Data Import

mitoBench offers different ways to import data. The imported information is represented in table format. If e.g. samples have been imported from different files, they are merged into one row based on the column accession id.

Note

To merge information from different files, make sure that the samples have identical accession ids!

Import via data upload

mitoBench supports different file formats:

  • Multi-FastA (.fasta, .fa, .fas, .fna)

    mitoBench supports the upload of fasta and multifasta files. The header of each entry will be set as accession ID without a version information, which is the case e.g. for GenBank entries.

    Example:

    KJ154949.1 Homo sapiens isolate Y5728 mitochondrion, complete genome will be shortened to KJ154949 and set as accession id.

  • Arlequin (.arp)

    Files that were used for analyses in Arlequin can be imported to mitoBench as well. The grouping will be set as a new column.

  • Haplogrep (.hsd)

    The hsd file must be tab-separated. Files separated by comma or space cannot be read. HaploGrep2 automatically creates tab-delimited files.

  • Excel (.xls, .xlsx)

    • The file needs to have the same format for the first two rows as the generic file. First row will be used as header and has to start with ##, the second row must contain the data types (starting with #).
  • Generic file (.tsv, .csv)

    To upload a generic file, the file must have a specific format:

    • The first line starts with ## and contains the column names separated with tabs/commas.

      ##<colname1>\t<colname2>\t….

      ##<colname1>,<colname2>,….

    • The second line starts with # and specifies the data type of the column. You can find a list of all possible data types in the section below.

      #<data type1>\t<data type1>\t…

      #<data type1>,<data type1>,…

    • Third line to end:

      Contains the actual data. One line per sample, tab-/comma-separated.

      Example:

      ##ID    C14-Date    Sample Country
      #String    C14 String
      JK2916    cal BC 1111-998 Eygpt
      JK2895    cal AD 25-111   Eygpt
      JK2907    cal AD 26-84    Eygpt
      JK2907    cal AD 26-84    Eygpt
      
  • MitoProject (.mitoproj)

    This file contains all information about a previous project, like grouping, filtering, and project-specific haplogroup list. Only one project can be imported per session.

Data types

  • String

  • Categorical

    The same as data type String yet

  • Location

    The location is expected as latitude and longitude. Each value has a separate column.

    Warning

    The decimal point has to be a point (.), no comma!

  • C14

    We are working on this at the moment.

Note

All files can also be imported into mitoBench via drag & drop.

Import from mitoDB

To import data from mitoDB, select File –> Import Data from DB. This opens the database search configurator, where you can do a initial filtering of the data.

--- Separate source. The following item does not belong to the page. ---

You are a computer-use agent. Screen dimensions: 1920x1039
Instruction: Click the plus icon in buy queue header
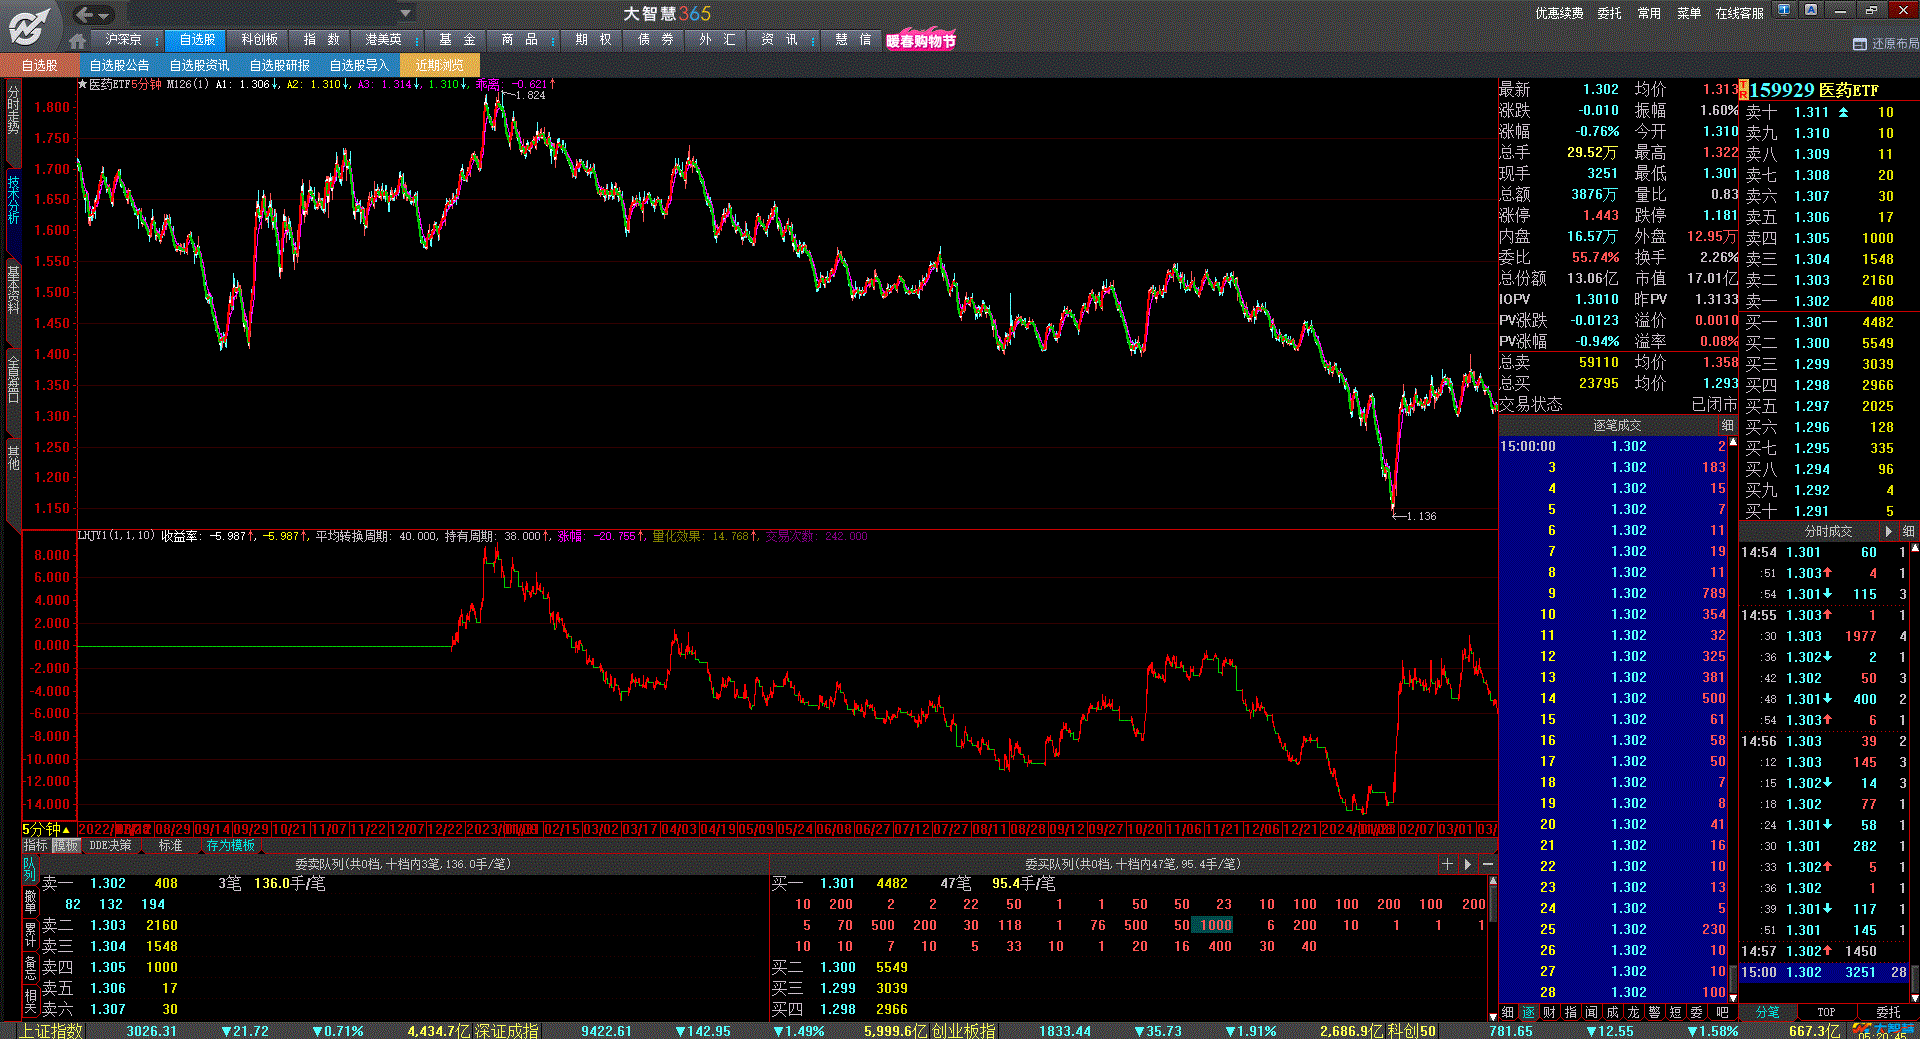pyautogui.click(x=1447, y=864)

../../_images/mitobench_search.png

Currently, three different filter modes are supported. This is an either-or filtering, so the different options cannot be combined, (which is planned in the future).

  • Getting all data

    Returns all data that are contained in the database. Depending on the internet connection, this can take some minutes.

  • Getting only data from 1000 Genome Project (phase 3)

    Returns 2,504 sequences from the 1000 GP Phase 3.

  • Filtering data by sample location, publication, or population.

After a successfully getting the data (clicking on ‘Get Data’), they will displayed in this window. Now, a more detailed filtering is possible by right-clicking on the corresponding column. This will open a list with all entries contained in the data selection and allows to select and deselect certain values.

../../_images/database_filtering.png

It is also possible to select rows and add only the selection to the workbench.

../../_images/database_row_selection.png

After clicking the ‘Import into mitoBench’ button, the data can further be explored in the workbench.